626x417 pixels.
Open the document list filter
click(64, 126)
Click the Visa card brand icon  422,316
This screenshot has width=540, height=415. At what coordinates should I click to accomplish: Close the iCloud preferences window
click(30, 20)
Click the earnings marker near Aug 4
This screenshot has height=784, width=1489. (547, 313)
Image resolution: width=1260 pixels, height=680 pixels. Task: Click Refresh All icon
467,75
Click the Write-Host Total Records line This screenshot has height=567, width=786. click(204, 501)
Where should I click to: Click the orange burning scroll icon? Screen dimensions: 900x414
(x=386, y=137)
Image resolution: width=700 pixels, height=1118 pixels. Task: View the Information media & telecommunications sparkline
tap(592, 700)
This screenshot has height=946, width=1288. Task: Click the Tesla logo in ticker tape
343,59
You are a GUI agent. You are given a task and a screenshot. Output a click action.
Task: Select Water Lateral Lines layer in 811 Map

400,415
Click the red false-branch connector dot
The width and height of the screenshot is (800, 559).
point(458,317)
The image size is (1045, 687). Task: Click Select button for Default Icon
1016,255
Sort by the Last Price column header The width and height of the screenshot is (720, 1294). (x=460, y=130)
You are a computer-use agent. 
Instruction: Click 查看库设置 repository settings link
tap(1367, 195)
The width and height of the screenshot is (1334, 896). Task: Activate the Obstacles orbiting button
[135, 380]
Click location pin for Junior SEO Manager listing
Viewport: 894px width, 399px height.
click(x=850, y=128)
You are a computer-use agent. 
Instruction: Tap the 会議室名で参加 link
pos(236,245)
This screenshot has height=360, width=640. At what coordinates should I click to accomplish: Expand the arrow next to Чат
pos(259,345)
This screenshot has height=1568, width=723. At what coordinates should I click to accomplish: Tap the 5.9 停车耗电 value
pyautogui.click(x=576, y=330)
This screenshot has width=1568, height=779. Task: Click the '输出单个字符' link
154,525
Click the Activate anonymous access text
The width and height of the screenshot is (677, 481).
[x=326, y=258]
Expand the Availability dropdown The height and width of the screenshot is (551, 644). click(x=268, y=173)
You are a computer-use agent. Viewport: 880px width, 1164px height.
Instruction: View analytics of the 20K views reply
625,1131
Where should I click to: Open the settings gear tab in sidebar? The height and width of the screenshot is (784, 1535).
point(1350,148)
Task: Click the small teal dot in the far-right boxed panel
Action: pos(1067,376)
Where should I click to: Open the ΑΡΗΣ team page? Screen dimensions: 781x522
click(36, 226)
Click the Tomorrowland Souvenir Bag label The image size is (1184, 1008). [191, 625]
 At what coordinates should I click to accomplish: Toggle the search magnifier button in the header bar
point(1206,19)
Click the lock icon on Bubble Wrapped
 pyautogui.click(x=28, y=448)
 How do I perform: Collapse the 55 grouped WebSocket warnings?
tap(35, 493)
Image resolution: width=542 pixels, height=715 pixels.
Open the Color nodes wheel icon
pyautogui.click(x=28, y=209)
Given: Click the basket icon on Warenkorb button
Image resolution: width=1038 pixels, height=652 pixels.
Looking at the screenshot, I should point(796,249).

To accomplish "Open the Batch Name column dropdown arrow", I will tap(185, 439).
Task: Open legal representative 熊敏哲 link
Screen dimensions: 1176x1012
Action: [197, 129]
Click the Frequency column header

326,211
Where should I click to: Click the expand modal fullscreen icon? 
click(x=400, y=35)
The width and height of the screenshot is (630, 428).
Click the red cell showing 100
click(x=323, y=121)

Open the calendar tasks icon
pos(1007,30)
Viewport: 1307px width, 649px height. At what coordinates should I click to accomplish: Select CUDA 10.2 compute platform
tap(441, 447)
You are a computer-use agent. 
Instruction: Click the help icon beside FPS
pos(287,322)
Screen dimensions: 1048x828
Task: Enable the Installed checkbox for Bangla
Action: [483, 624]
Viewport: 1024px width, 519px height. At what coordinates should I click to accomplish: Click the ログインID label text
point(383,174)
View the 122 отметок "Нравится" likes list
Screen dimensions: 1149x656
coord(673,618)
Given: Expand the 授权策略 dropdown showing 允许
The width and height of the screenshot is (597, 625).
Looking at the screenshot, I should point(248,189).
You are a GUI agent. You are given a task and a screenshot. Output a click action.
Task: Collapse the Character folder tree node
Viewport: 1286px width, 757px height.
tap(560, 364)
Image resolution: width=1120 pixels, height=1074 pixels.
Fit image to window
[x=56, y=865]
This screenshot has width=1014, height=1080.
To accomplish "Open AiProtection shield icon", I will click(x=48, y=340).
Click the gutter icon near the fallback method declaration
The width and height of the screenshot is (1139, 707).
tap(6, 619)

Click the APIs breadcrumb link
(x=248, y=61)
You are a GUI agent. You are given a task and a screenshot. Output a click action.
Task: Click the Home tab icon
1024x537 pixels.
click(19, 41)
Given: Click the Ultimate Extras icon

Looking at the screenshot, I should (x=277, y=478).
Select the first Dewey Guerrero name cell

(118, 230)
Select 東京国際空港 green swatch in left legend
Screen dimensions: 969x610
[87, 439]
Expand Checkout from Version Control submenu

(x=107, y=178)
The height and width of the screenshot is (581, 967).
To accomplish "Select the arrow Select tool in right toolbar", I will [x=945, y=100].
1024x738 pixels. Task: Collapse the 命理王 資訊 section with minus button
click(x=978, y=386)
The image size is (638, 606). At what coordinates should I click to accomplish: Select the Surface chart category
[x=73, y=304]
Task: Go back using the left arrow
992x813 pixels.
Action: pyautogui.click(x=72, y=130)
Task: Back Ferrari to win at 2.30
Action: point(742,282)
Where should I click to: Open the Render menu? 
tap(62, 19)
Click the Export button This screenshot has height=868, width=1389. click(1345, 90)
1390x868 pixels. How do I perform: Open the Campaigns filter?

━━━━━━━━━━━━━━━━━━━━━━━━━━━━━━

Exercise details = Only the number is wanted here. How many lines in the entries contain "dropdown"?

Task response = 3